Carnival Corp. is at the forefront of revamping the Caribbean -- a cruise region that's been losing steam. In an effort to keep new ships coming in and people coming back, the company has been building new ports or at least creating new experiences. A recent example of this strategy is Grand Turk. Though smaller ships and luxury lines such as Crystal and Silversea called at the small island in the past, Carnival Corp. positioned it as a mainstream port by designing a brand-new cruise terminal that's a destination in its own right, with retail shops, a recreation area right on the beach and a huge pool.
The $50 million facility in Roatan, which will be called "Mohogany Bay - Roatan," will also be more than just a pier. In the works are:
Two berths capable of accommodating post-Panamax vessels -- and up to 7,000 passengers daily.
A 35,000-square-ft. Welcome Center featuring retail shops, restaurants, bars, a nature trail, a 60-ft.-high lighthouse and a lagoon with cascading waterfalls.
A transportation hub with the ability to accommodate taxis, rental cars and tour buses.

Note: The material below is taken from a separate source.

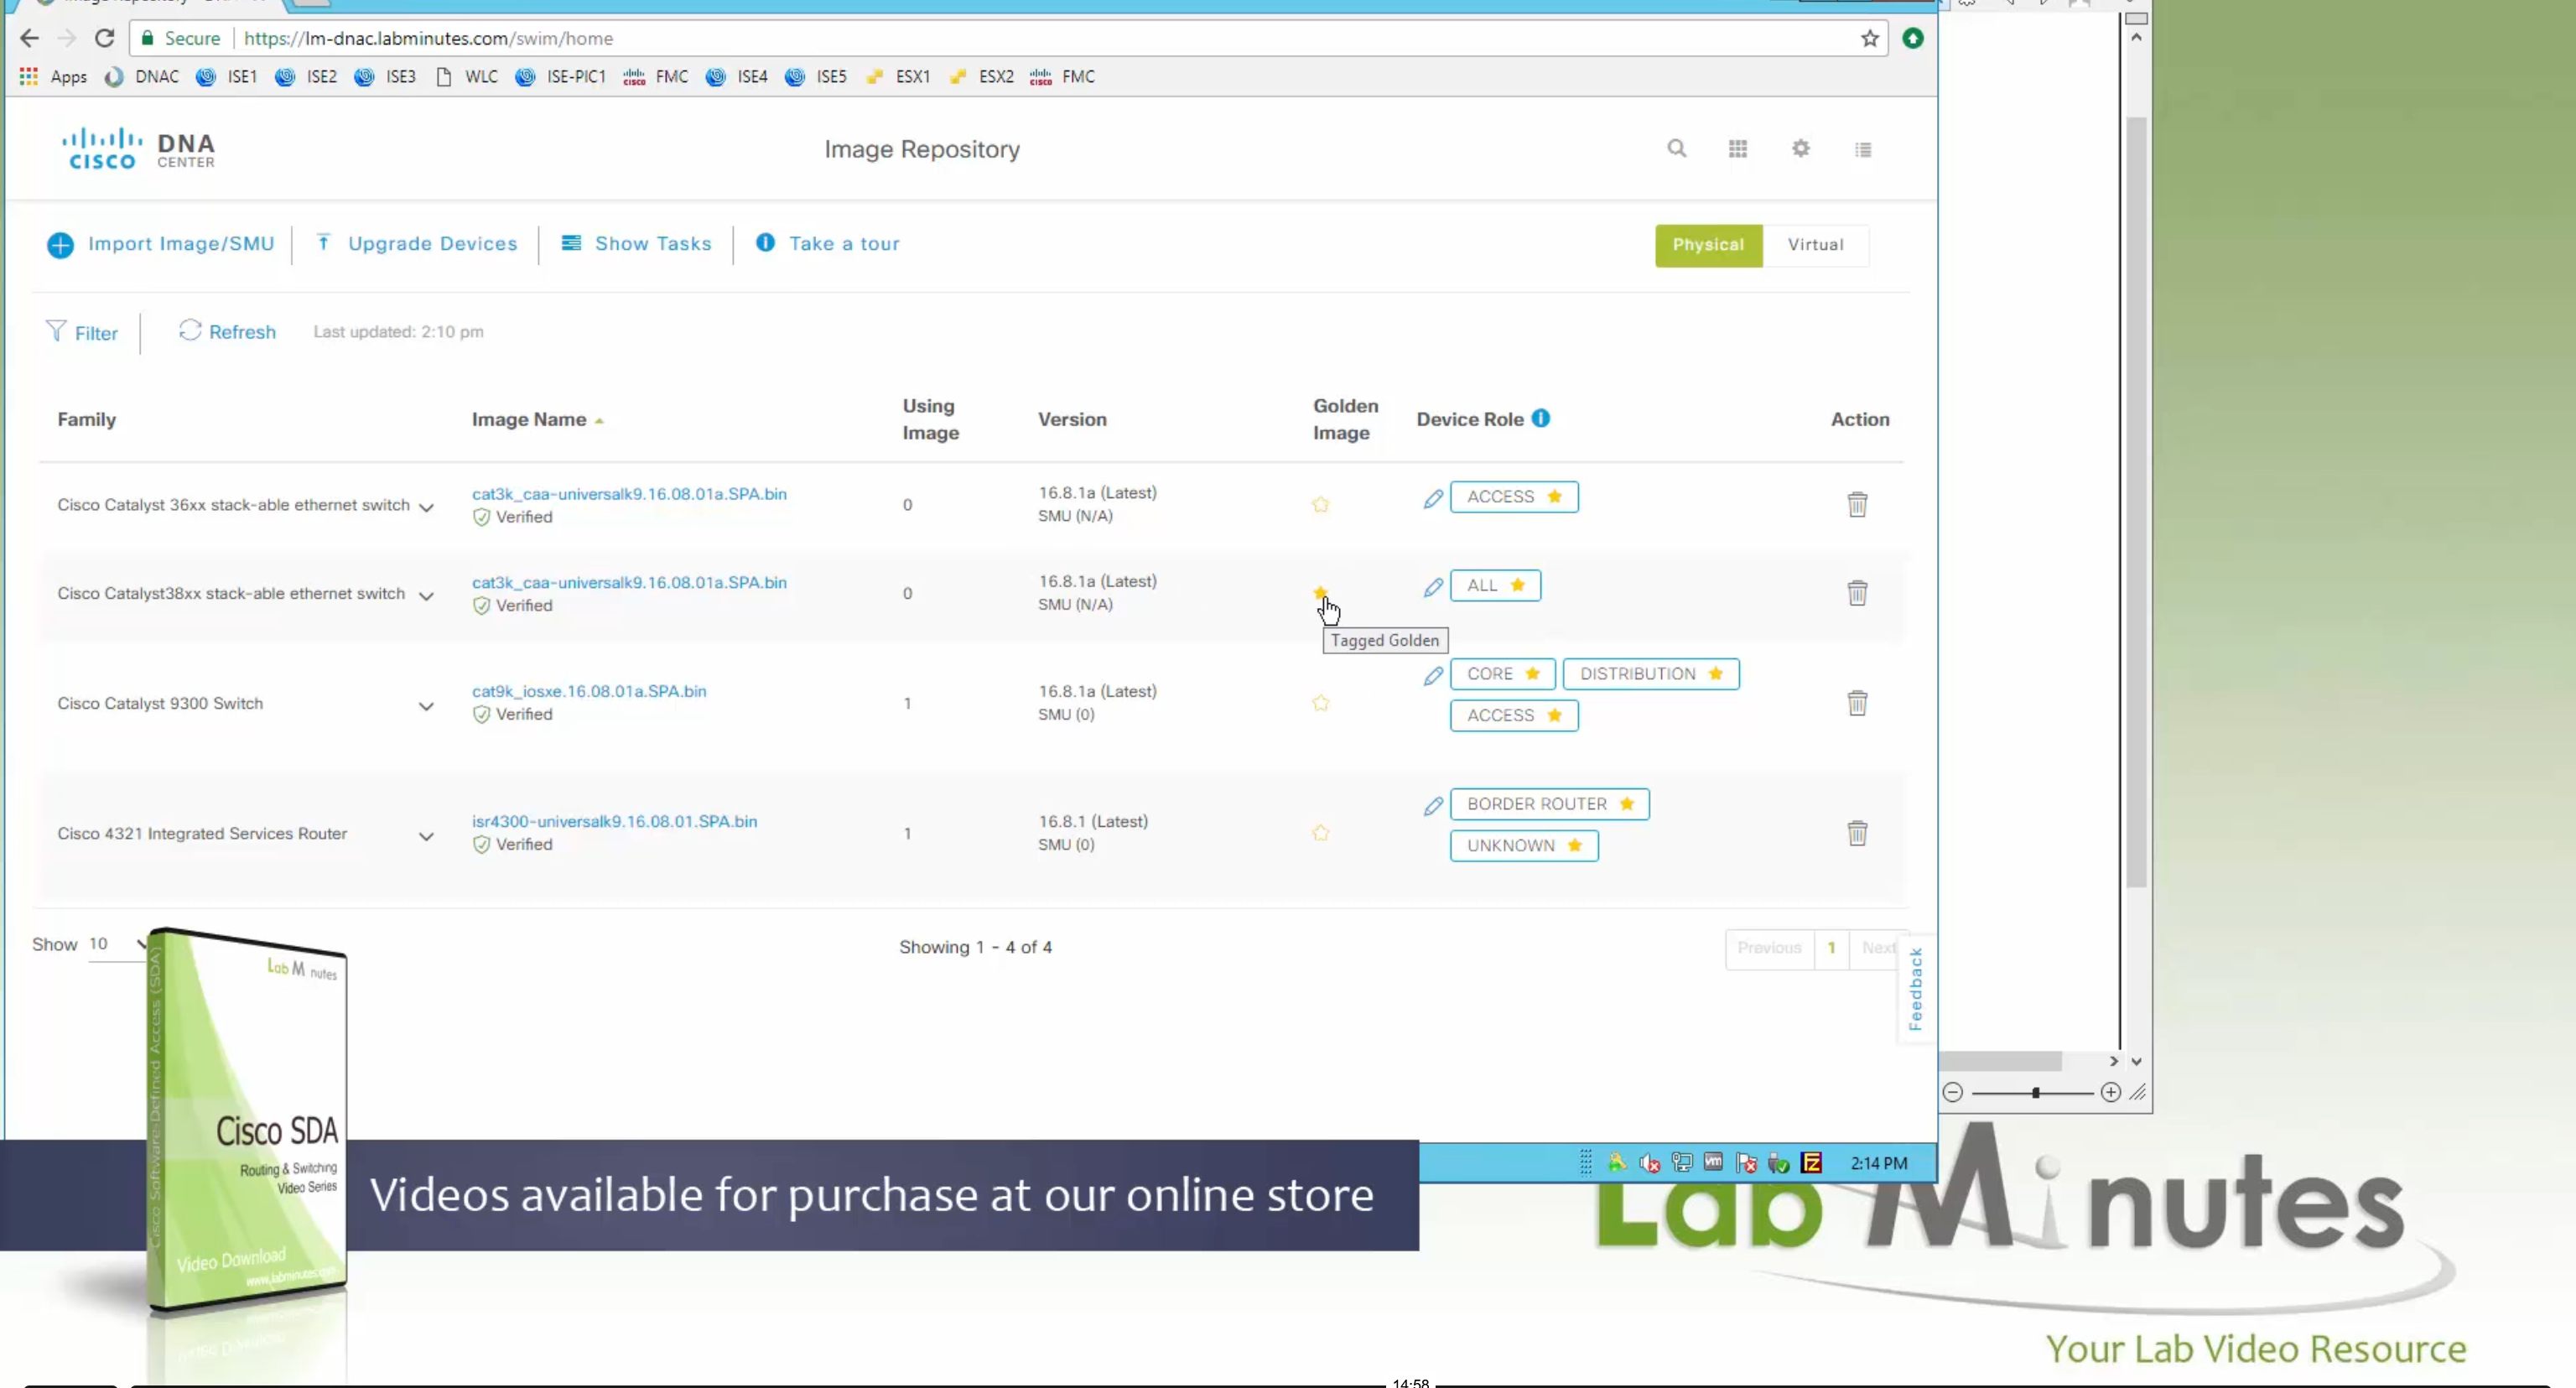This screenshot has width=2576, height=1388.
Task: Edit device roles for Catalyst 9300 image
Action: tap(1432, 676)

With Roatan and Grand Turk, Carnival Corp. is following in the footsteps of Costa Maya, a self-made destination that was carved out of the jungle expressly for cruise passengers. What's different about Roatan, however, is that lines are already going there, including Celebrity and NCL, and Carnival Corp. lines Carnival, Holland America, Princess, Costa and P&O. But up until now, it has been considered more exotic than mainstream.
Within five years of operation, "Mohogany Bay - Roatan" is expected to host 225 cruise ship calls and 500,000 passengers annually, according to a company statement.